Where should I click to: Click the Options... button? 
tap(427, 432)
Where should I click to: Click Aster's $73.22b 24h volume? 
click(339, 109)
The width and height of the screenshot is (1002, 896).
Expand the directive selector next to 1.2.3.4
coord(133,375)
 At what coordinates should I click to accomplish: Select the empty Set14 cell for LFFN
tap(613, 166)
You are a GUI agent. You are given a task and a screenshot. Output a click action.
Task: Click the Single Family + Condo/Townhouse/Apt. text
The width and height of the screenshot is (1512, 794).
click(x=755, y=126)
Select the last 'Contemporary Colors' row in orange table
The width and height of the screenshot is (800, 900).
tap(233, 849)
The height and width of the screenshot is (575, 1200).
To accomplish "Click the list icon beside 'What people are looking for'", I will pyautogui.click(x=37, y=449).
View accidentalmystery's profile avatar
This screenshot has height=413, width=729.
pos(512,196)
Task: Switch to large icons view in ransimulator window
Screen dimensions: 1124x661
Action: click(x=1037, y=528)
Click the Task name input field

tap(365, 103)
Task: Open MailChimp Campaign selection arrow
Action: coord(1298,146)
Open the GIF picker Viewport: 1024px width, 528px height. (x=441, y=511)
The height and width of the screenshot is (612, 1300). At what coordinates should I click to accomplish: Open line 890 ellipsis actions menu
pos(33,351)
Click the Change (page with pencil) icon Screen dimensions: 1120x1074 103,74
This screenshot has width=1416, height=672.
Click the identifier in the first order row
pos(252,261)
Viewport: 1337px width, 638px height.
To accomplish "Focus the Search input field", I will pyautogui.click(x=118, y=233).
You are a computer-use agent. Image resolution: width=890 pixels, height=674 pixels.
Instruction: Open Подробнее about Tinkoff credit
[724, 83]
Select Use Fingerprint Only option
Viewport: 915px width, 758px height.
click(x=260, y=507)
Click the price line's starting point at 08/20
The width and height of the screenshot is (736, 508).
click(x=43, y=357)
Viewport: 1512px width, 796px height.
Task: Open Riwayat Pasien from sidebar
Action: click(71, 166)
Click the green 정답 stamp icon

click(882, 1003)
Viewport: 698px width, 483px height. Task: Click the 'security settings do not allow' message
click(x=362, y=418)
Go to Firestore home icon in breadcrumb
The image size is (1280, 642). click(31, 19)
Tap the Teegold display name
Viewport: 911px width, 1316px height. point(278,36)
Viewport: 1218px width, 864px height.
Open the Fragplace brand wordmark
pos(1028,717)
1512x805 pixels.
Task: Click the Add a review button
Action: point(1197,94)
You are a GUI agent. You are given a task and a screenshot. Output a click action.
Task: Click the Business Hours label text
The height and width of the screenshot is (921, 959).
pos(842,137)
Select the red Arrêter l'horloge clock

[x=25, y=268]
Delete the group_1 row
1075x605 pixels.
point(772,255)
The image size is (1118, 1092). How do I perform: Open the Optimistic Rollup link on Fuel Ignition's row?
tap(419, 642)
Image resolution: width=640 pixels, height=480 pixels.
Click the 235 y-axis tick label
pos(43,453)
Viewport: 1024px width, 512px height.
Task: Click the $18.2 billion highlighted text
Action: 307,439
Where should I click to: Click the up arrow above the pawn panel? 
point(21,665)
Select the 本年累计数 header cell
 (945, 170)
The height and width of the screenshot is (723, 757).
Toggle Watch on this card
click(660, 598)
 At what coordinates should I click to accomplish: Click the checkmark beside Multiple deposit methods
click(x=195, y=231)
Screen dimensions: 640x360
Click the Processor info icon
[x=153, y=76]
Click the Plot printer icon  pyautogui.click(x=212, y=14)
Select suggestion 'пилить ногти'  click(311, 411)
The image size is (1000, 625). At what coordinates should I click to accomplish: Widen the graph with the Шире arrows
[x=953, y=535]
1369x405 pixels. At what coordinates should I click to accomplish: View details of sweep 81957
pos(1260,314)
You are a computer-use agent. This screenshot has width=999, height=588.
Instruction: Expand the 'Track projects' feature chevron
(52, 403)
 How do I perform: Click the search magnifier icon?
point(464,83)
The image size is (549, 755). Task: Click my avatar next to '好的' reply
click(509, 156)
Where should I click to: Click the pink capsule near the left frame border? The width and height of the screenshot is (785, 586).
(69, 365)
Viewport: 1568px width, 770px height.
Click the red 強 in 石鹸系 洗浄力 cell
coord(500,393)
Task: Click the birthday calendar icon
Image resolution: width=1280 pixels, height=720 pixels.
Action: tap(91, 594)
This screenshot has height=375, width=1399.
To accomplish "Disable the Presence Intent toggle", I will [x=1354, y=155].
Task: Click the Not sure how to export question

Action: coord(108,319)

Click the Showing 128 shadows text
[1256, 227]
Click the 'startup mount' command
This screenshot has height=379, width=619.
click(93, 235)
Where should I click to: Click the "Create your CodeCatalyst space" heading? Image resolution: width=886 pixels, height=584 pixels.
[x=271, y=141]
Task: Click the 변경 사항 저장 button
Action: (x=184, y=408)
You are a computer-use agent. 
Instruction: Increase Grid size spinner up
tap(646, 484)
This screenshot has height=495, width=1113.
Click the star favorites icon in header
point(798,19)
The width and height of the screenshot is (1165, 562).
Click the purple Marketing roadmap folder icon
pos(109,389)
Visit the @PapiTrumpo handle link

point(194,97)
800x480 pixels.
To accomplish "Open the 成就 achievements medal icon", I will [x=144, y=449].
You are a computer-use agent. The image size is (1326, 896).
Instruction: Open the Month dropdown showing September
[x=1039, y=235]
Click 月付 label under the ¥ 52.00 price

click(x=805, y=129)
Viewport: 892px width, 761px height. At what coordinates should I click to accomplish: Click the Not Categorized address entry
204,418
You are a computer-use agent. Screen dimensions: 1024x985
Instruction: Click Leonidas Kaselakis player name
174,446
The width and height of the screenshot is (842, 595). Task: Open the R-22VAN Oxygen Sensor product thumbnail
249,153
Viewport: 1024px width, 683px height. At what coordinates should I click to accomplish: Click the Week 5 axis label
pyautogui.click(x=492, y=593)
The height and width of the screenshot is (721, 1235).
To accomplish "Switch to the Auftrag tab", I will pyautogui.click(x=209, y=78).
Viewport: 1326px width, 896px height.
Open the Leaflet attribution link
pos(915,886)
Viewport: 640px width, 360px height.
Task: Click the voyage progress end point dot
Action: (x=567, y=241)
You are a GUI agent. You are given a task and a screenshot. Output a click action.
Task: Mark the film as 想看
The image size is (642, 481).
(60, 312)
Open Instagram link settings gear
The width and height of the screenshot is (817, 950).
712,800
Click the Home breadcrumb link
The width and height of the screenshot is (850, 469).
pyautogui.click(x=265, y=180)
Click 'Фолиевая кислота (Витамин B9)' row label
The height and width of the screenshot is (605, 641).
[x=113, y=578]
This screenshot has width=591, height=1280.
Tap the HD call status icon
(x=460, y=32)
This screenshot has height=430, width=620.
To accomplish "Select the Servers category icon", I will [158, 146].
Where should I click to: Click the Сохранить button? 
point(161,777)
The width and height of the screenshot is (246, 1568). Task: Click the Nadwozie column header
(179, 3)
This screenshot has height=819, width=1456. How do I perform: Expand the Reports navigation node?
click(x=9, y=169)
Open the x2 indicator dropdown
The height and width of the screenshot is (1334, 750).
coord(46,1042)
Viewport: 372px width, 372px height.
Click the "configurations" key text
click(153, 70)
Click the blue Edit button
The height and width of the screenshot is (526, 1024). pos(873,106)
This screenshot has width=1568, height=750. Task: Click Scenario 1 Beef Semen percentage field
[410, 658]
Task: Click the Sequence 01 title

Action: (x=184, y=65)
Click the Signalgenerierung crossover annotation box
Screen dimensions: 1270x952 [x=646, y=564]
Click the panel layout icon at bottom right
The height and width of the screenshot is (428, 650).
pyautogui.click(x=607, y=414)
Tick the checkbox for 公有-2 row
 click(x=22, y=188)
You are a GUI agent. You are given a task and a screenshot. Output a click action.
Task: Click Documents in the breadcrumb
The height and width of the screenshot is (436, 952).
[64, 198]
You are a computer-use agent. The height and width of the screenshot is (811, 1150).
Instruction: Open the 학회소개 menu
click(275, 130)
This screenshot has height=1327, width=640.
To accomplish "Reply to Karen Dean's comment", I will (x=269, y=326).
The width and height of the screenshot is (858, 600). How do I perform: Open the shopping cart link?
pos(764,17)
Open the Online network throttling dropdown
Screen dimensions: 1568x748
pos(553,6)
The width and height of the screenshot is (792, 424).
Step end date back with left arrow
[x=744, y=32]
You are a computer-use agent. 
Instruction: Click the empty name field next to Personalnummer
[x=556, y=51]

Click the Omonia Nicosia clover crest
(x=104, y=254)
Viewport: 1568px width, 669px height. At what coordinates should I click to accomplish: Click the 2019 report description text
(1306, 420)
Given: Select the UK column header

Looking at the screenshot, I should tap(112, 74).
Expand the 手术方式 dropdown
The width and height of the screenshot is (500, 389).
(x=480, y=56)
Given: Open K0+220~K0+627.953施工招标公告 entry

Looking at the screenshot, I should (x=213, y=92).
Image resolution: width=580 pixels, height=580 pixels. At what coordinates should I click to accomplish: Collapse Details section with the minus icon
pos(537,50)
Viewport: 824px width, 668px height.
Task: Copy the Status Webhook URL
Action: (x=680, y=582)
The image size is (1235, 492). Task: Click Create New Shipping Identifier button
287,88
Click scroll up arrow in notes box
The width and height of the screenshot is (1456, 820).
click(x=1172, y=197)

◆ ◆ ◆ ◆ ◆ ◆ ◆

Show each line in the listing above that has "Switch".

Task: Switch to large icons view in ransimulator window
To accomplish "Switch to the Auftrag tab", I will pyautogui.click(x=209, y=78).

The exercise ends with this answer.